→ **DATA RECORDS**
★ ★ ★ ★ ★

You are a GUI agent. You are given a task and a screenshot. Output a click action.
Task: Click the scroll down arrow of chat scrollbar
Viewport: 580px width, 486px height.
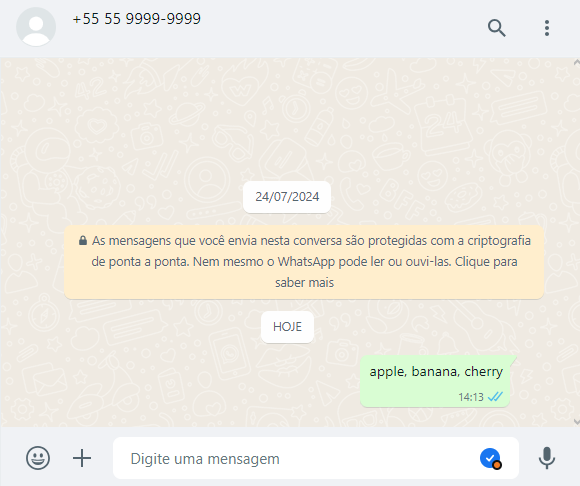point(576,422)
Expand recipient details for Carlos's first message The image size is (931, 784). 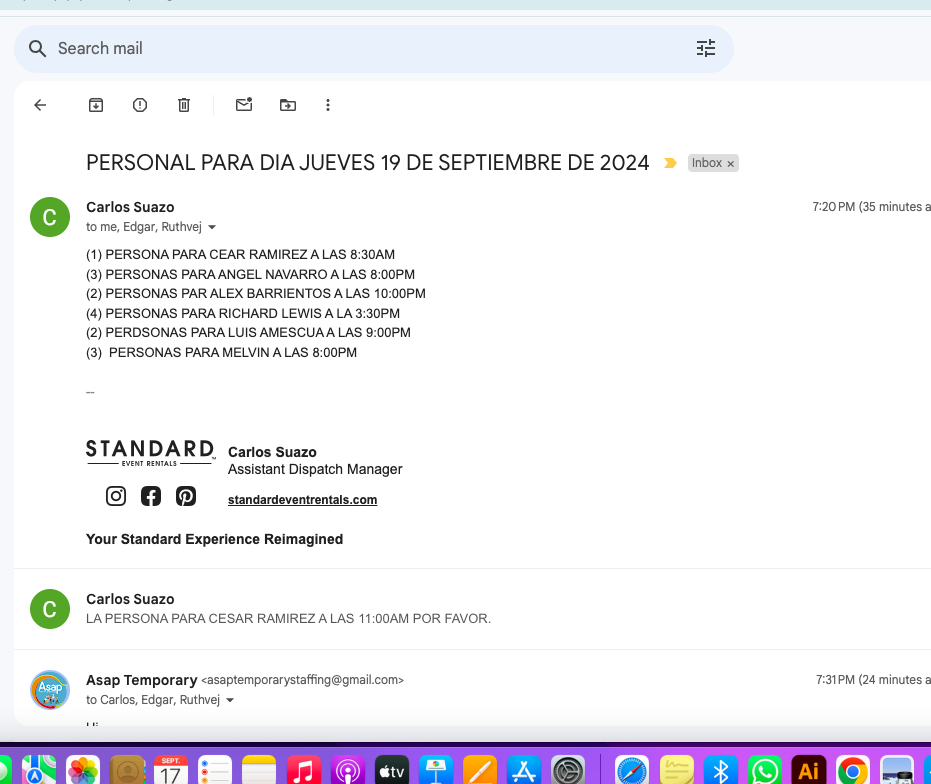pyautogui.click(x=212, y=227)
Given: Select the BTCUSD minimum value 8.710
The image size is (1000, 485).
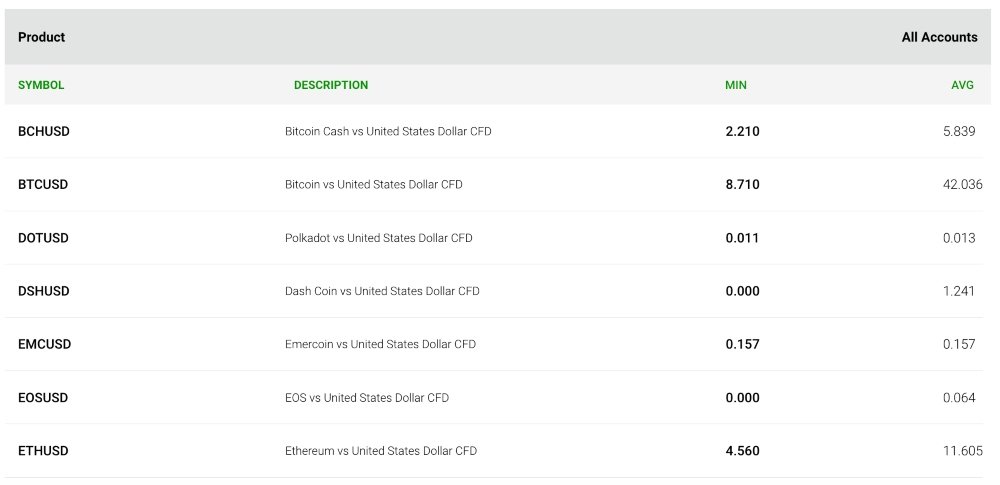Looking at the screenshot, I should tap(742, 184).
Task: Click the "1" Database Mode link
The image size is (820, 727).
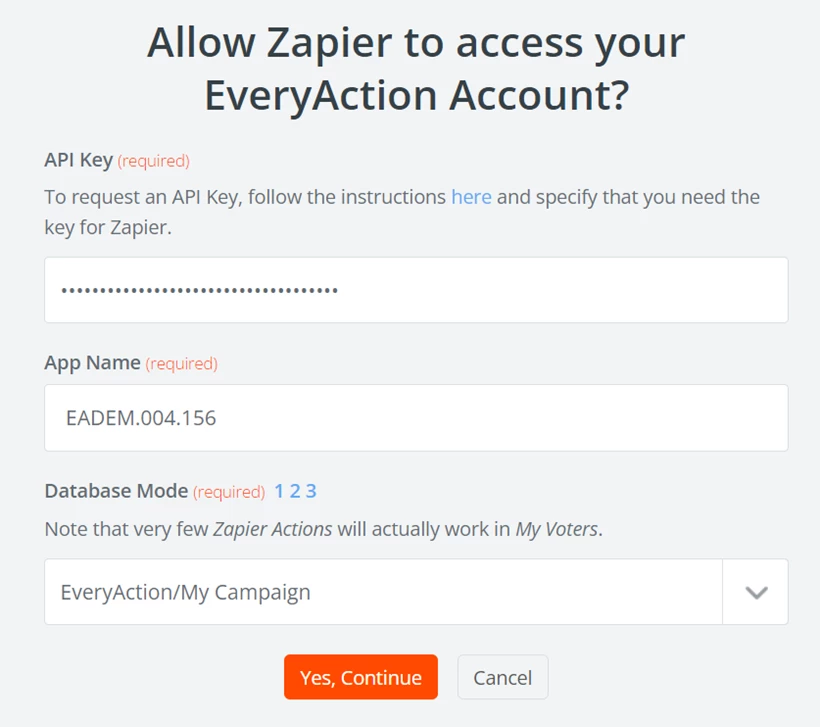Action: (277, 491)
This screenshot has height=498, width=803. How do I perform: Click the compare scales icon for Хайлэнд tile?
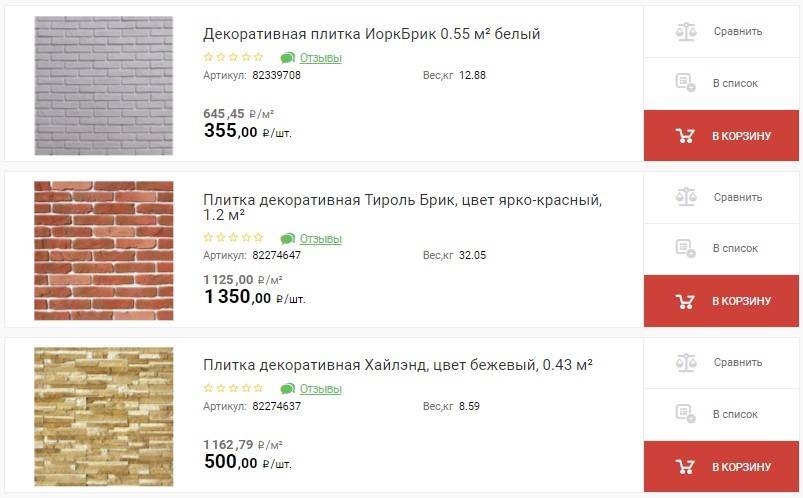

★ ★ ★ ★ ★

→ **THE TASK**
Lines from the one containing "Given: Select the BTCUSD minimum value 8.710" through the end of the material above must be reproduced exactly; pictures must not be.

→ **RESPONSE TO THIS TASK**
Given: Select the BTCUSD minimum value 8.710
The image size is (1000, 485).
Looking at the screenshot, I should tap(742, 184).
Task: Click the "1" Database Mode link
The image size is (820, 727).
Action: (277, 491)
This screenshot has height=498, width=803. How do I perform: Click the compare scales icon for Хайлэнд tile?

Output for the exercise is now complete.